Classic Mountain Story
|Date of Rescue||04/27/2015|
|Saved By||Heli Sika|
|Beacon Purchased From||Rent Beacon Hire LTD|
I have been hunting for many years and consider myself to be reasonably experienced. I have never been lost before or spent an unplanned night out.
We arrived by helicopter to Tussock Hut around midday on Sunday.
I headed out with my friend Ben Watson for an afternoon/evening hunt on the main ridge to the North of the main Tussock-Boyd track. We separated when we got there. An hour or so later I was siddling on the Ngaruroro side of the ridge when a came across a roaring stag. As I attempted to get him in, time passed and it started to get dark. Whilst I didn’t anticipate a night out I thought that I was well equipped if that should happen. As soon as I had insufficient light to continue with the hunt, I pulled out my head torch, climbed back to the main ridge and headed back along the ridge to find the main track back down to Tussock.
After an hours fruitless search for the main track under torch light I decided it was safer to camp for the night and find the track in the morning. I was very aware that the weather forecast was suggesting heavy rain and winds the following day. I had map and compass, emergency bag, food, lighter, plenty of layers.
At 9pm I was comfortable and went to sleep.

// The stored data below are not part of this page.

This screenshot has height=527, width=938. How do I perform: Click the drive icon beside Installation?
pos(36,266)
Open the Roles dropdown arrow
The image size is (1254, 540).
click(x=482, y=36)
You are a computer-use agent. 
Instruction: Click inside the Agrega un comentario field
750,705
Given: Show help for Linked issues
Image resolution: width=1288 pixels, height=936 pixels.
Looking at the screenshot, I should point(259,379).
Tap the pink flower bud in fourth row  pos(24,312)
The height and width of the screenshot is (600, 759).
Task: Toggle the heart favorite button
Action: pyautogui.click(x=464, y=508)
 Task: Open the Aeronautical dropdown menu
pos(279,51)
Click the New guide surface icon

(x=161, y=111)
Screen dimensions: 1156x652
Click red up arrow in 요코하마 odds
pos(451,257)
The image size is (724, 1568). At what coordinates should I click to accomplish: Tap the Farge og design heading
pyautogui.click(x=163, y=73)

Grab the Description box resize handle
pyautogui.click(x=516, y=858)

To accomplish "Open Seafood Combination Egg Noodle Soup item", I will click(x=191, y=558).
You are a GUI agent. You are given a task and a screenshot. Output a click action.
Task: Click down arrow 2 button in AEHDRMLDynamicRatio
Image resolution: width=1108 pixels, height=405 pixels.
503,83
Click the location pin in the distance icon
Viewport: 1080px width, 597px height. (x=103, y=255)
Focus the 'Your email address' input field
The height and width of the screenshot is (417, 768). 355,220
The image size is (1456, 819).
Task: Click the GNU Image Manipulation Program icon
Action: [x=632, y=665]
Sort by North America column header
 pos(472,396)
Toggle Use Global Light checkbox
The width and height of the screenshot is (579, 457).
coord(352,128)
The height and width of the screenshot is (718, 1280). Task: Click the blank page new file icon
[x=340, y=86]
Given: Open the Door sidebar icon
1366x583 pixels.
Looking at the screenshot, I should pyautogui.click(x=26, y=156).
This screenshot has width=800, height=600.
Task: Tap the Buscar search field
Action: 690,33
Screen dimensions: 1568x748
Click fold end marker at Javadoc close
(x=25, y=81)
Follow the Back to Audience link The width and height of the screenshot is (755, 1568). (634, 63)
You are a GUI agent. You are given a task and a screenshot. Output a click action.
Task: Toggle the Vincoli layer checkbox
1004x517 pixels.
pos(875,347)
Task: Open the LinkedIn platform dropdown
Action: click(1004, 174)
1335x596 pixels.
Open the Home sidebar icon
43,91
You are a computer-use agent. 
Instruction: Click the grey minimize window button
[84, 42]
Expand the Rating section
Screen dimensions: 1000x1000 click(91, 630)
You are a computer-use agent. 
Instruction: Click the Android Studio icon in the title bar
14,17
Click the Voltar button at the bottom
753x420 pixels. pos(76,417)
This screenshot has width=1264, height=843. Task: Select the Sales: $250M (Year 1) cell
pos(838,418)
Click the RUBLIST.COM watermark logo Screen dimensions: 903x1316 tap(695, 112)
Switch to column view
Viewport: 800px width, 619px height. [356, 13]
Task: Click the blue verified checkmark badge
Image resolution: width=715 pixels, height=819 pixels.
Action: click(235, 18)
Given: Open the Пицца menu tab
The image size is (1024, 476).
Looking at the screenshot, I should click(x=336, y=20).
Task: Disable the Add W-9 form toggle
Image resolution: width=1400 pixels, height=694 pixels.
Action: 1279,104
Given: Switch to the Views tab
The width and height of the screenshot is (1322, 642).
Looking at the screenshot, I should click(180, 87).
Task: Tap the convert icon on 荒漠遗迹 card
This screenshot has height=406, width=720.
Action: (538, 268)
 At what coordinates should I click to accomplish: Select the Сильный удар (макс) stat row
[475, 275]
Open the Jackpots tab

At about 1:30 in the morning it started to rain well ahead of when we were expecting it (classic mountain situation). By 4 o’clock it was bucketing down. Around 4:30 my emergency sleeping bag split from head to toe. By 6:30 when it finally got light I was drenched through and it was starting to get cold.
My map had got totally wet through the night and in the process of getting it out a number of times became useless and unreadable – a bad mistake.
After following a stream system for a couple of hours with the growing realisation that I should have punched out into the Harkness Valley already I hit a Doc Managed track. This was however the track to Oamaru. By now, despite 5 layers of clothing, I was drenched through and very cold. The weather had progressively got worse. By 9 o’clock I had found myself on the Waitawhero Saddle in a gale which seemed to be getting stronger. Visibility was still OK but getting worse.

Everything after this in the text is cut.